そして、このコンピ盤を作っている内に、カーンがモンクの他に良く取り上げている"ウェイン・ショーター"や"オーネット・コールマン"のコンピ盤も作ってみたくなって、勢いで"シリーズ物"っぽく作ってしまいまいた。

STEVE KHAN PLAYS WAYNE SHORTER-JACKET

STEVE KHAN PLAYS ORNETTE COLEMAN-JACKET

こういった切り口で改めて聴いてみると、オリジナル盤の時とは又違った感じで聴けて新鮮でした。

P.S.
オーネット・コールマンは、先日惜しくも亡くなってしまいましたが、
数年前の"東京JAZZ"でも"ドタキャン"(?)していたので、その頃から体調を崩していたのでしょうね。

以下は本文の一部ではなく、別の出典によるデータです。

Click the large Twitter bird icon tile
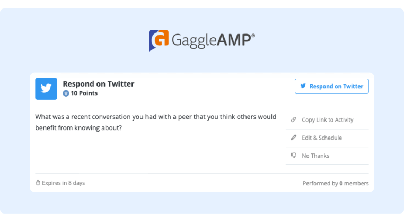Viewport: 404px width, 222px height. (x=46, y=89)
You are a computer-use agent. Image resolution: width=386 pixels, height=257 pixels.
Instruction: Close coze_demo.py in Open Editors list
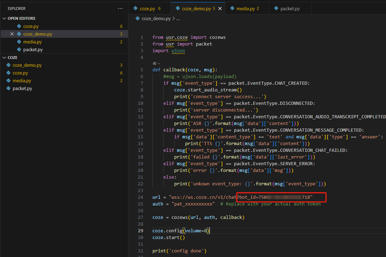[12, 34]
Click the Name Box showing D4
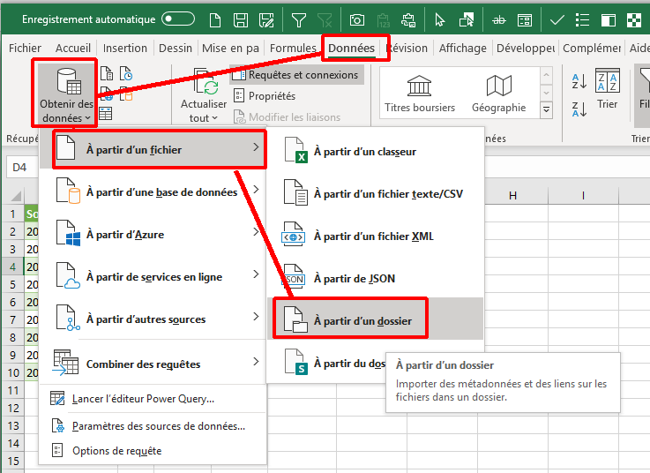This screenshot has height=473, width=650. click(19, 167)
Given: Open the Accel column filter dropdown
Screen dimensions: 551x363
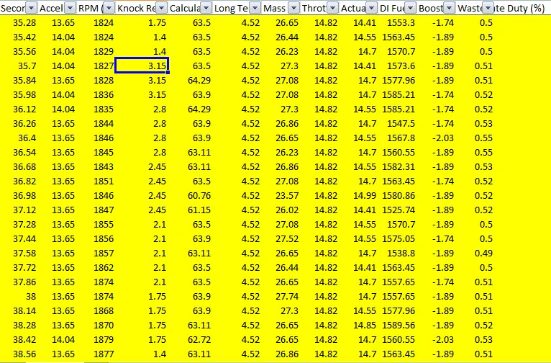Looking at the screenshot, I should (71, 8).
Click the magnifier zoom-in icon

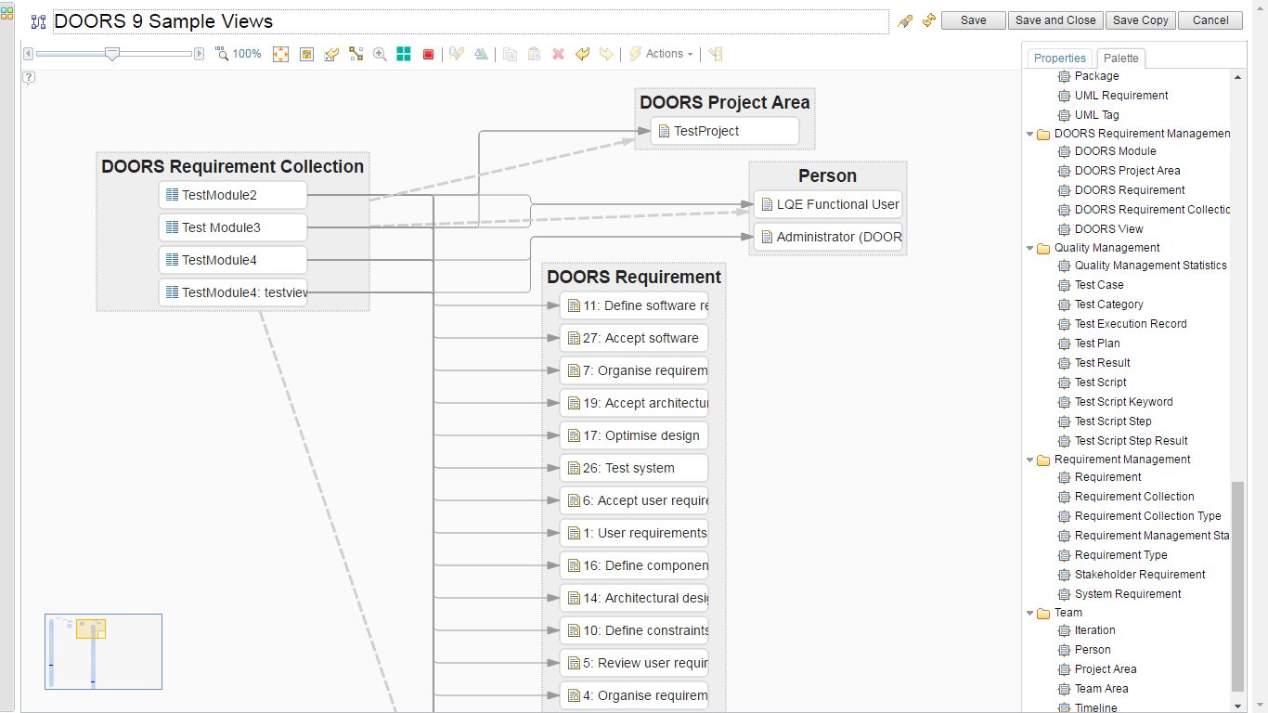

前回の記事で、『スティーヴ・カーンが、近作2枚の中で、以前から彼がよく取り上げて来たセロニアス・モンクの曲をラテンフィールで演奏している。』とご紹介しましたが、
カーンが、1年程前のジャズライフ誌のインタビュー記事の中で、「モンクの曲を取り上げた作品でベストの1枚」と言って、ジェリー・ゴンザレスというトランペッター(パーカッションも演奏)の『RUMBA PARA MONK』というアルバムを推薦していて、「ここで取り上げられている曲には手を出したくない。」とまで言っていたのを発見したので、早速ゲットしました。

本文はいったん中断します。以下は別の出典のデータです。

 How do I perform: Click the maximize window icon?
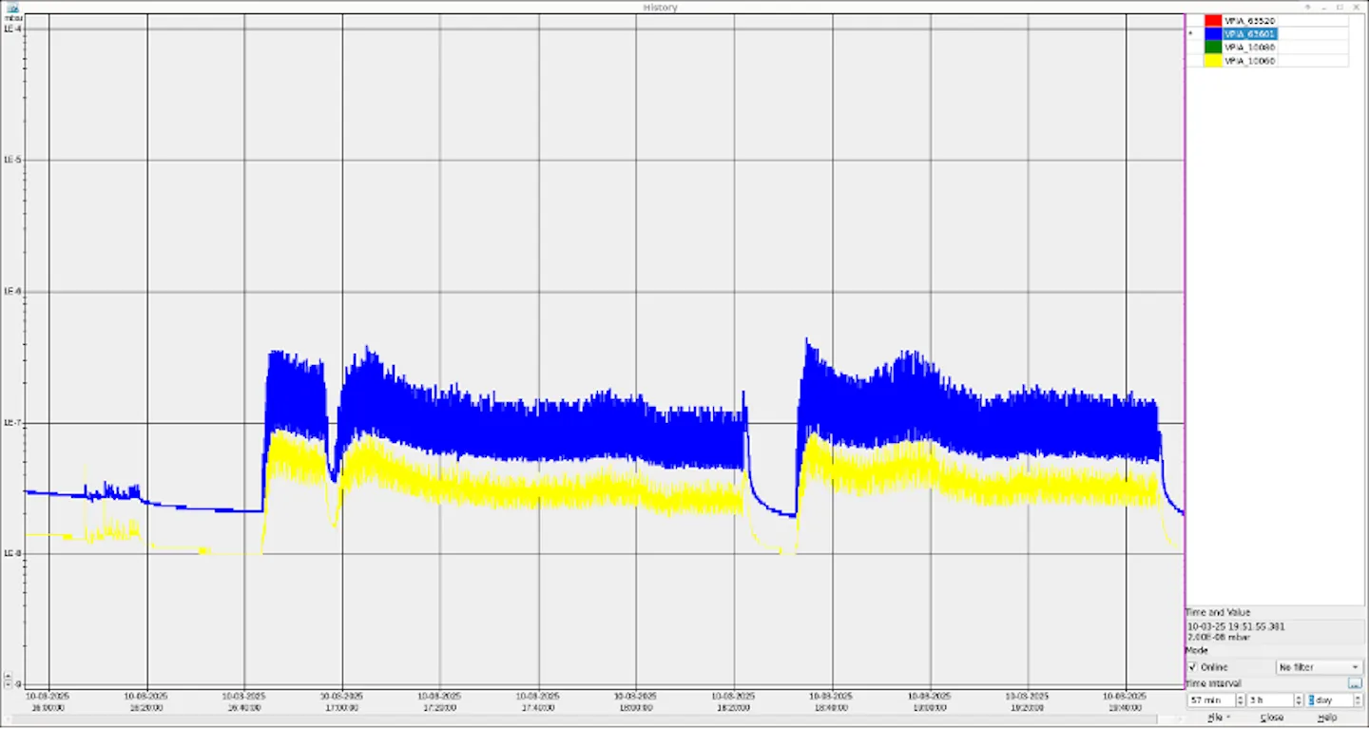coord(1339,7)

JERRY GONZALEZ-RUMBA PARA MONK

ここでも、ほぼ全面的にモンク曲をラテンで演奏していて、なかなか良い感じです。
最近かなり暑くなって来た事もあって、只今"ヘビーローテーション"中です。
最近、『自分が持っているCDや映像について書かれた音楽雑誌の特集記事をスクラップしておこう』と思い、7年分位のバックナンバーをチェックしていたところ、スティーヴ・カーン(g)の記事に出くわし、彼の最近の2作品を買いそびれていたのを思い出しました。
そこで、早速ネットショップでチェックしたところ、発売当時よりもリーズナブルな価格になっていたり、ポイントも貯まっていたりしたので早速オーダーし、去年リリースされた『SUBTEXT』は既に到着、

STEVE KHAN-SUBTEXT

2011年にリリースされた『PARTING SHOT』は、現在取り寄せ中です。

STEVE KHAN-PARTING SHOT

スティーヴ・カーンは、その独特の雰囲気が気に入っていて、デビュー盤の『TIGHTROPE』から2007年にリリースされてグラミー賞にもノミネートされた『BORROWED TIME』jまで全ての作品を持っているのですが、

STEVE KHAN-BORROWED TIME

『BORROWED TIME』からは、カーンの独特の世界に、ラテンフレイバーも取り入れ始めていて、(もう少し前のアルバムでもその傾向の曲は少しありましたが・・・・・。)
このコンセプトが今回購入した近作の2枚にもほぼ全面的に聴くことが出来ます。
また、カーンは以前からセロニアス・モンクの曲をよく取り上げているのですが、
(オーネット・コールマンやウェイン・ショーターの曲もよく取り上げています。)
『BORROWED TIME』や今回購入した近作の2枚でもモンクの曲を演っていて、
前述した様に、ここではラテンのリズムにのせて演奏しています。
『モンクとラテン』と聞くと、『水と油』と思ってしまいますが、
カーン独特のスパイスも効いて、なかなか良い感じに仕上がっております。

P.S.
今回ご紹介したスティーヴ・カーンの近作2枚『SUBTEXT』と『PARTING SHOT』は、
何故か?国内盤と輸入盤でジャケットのデザインが違っていて、

STEVE KHAN-SUBTEXT-JAPAN VERSION

STEVE KHAN-PARTING SHOT-JAPAN VERSION

この記事の最初に載せているのが、輸入盤の方のジャケットで、私が購入したのも輸入盤の方です。
どうして、こんな事になったのか分かりませんが、出来れば止めてもらいたいものです。